Profesi pengawal pribadi alias bodyguard menjadi pilihan Artini. Selama 24 jam dia mendampingi kliennya. Perempuan 34 tahun itu selalu siap dengan risiko terburuk: mati!
RIDLWAN HABIB, Jakarta
PISTOL Sig Sauer P-226 itu tergeletak di tepi meja. Tangan mulus Artini mengambilnya dengan lembut. Senjata api genggam standar US Navy SEALs itu lalu dikokang dengan cekatan untuk memastikan tidak ada peluru yang tertinggal. "Saya pakai ini kalau memang situasinya darurat," katanya saat ditemui Jawa Pos di gedung Citra Graha, Jalan Gatot Subroto, Jakarta, Jumat (16/3) lalu.

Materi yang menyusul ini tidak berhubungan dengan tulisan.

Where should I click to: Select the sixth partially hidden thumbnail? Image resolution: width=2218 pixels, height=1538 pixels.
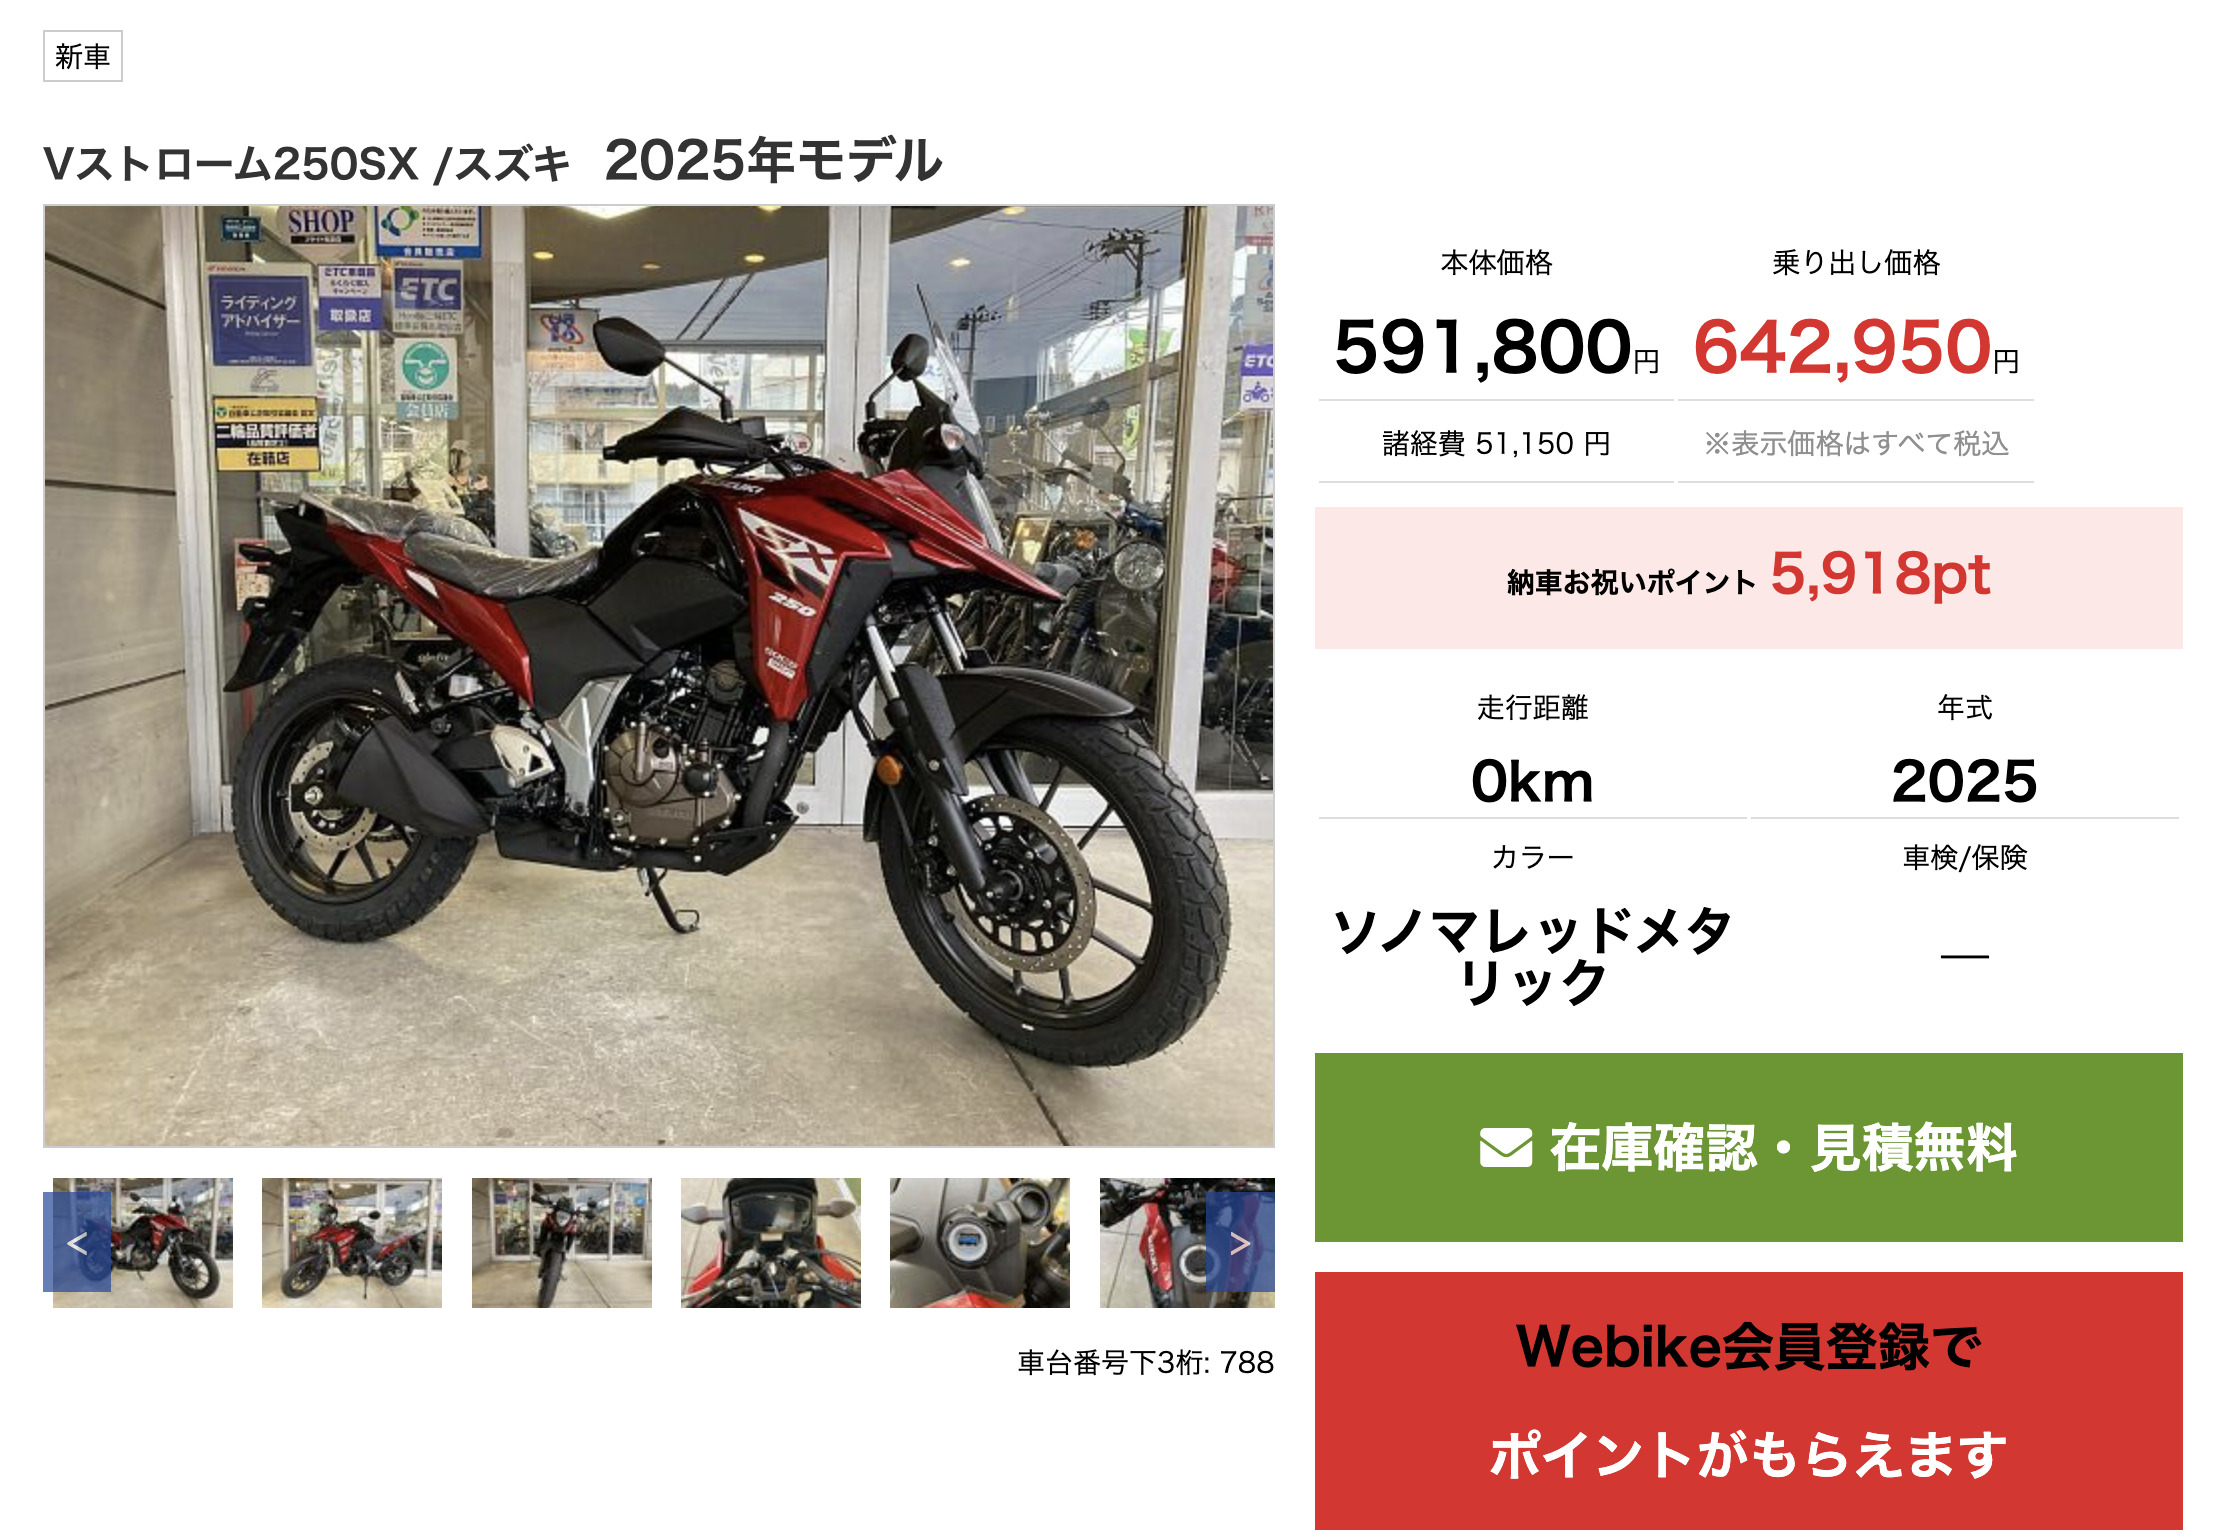tap(1187, 1242)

Artini saat itu mengawal seorang perempuan yang merupakan petinggi sebuah badan usaha milik negara (BUMN). Dia meminta izin tiga jam untuk interview. "Kebetulan, Ibu juga sedang istirahat," katanya.
Artini lalu membuka magasinnya. Standarnya, bongkar pasang itu maksimal sepuluh menit. "Kalau sedang tak bawa pisol, saya pakai semprotan merica dan pengejut listrik," ujar Artini sembari mengeluarkan pepper spray dan stunt gun dari tas kecilnya.

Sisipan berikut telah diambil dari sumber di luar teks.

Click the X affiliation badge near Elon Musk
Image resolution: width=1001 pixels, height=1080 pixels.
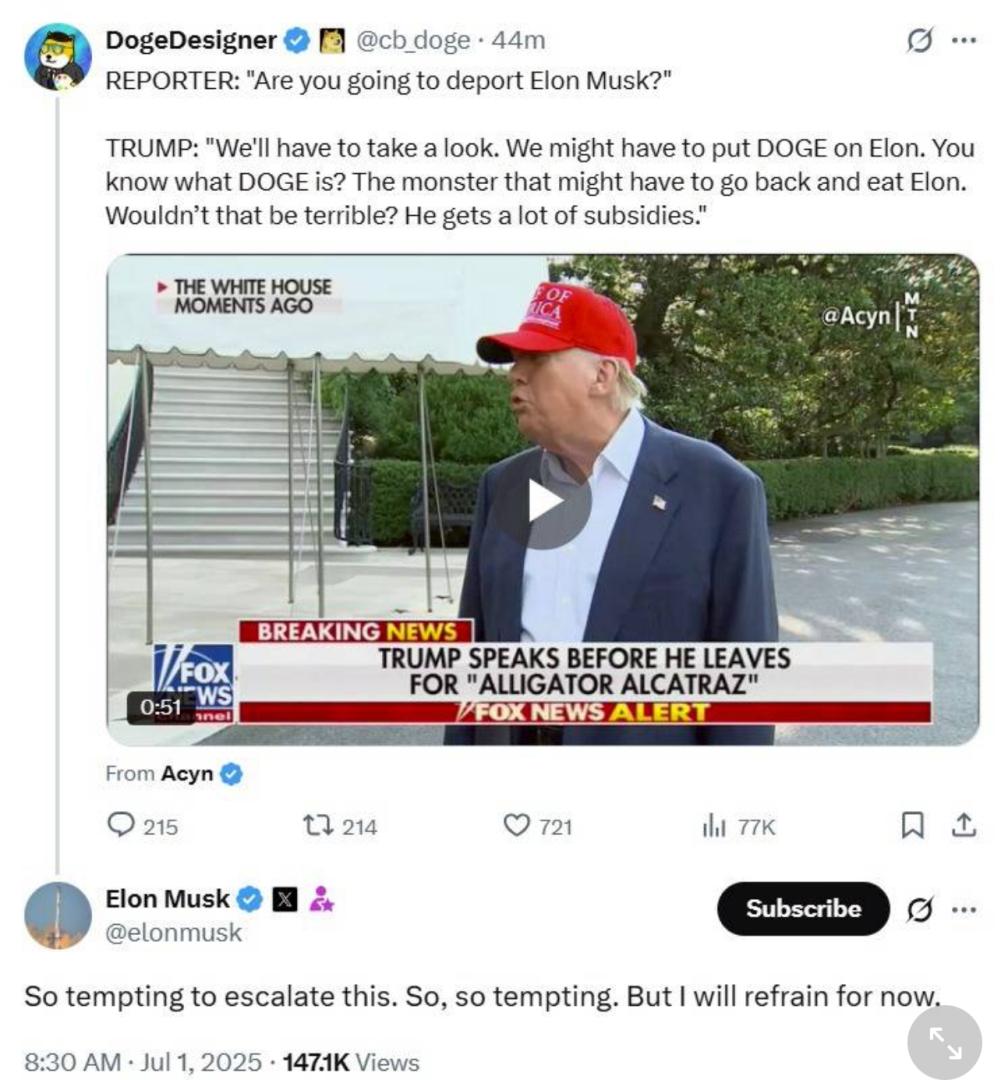(285, 899)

Senjata memang tak bisa dipisahkan dari keseharian Artini. Maklum, dia sudah teken kontrak untuk melindungi keselamatan kliennya.

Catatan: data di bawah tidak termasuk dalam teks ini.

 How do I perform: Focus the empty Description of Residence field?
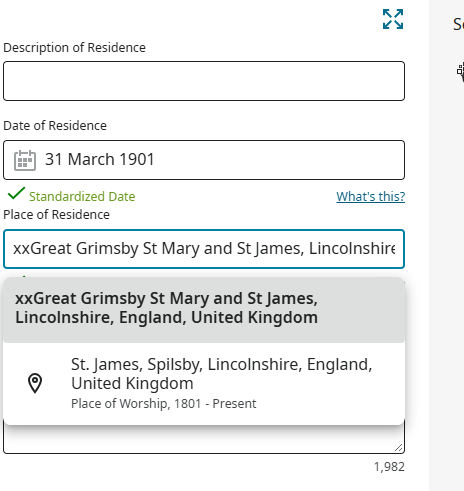(204, 81)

"Saya harus siap pasang badan. Pernah nonton film Whitney Houston, The Bodyguard? Ya seperti itu. Bedanya, saya bukan Kevin Costner," katanya, lalu tersenyum.
Sejak terjun sebagai pengawal pribadi lima tahun lalu, janda kelahiran 1978 tersebut sudah mendampingi belasan klien. Mulai istri pengusaha papan atas, pejabat, artis, bahkan selingkuhan pejabat. Dia menyebut beberapa nama. Namun, dengan alasan kerahasiaan, Artini meminta nama-nama itu tidak ditulis. "Saya terikat dengan kontrak, " ujarnya.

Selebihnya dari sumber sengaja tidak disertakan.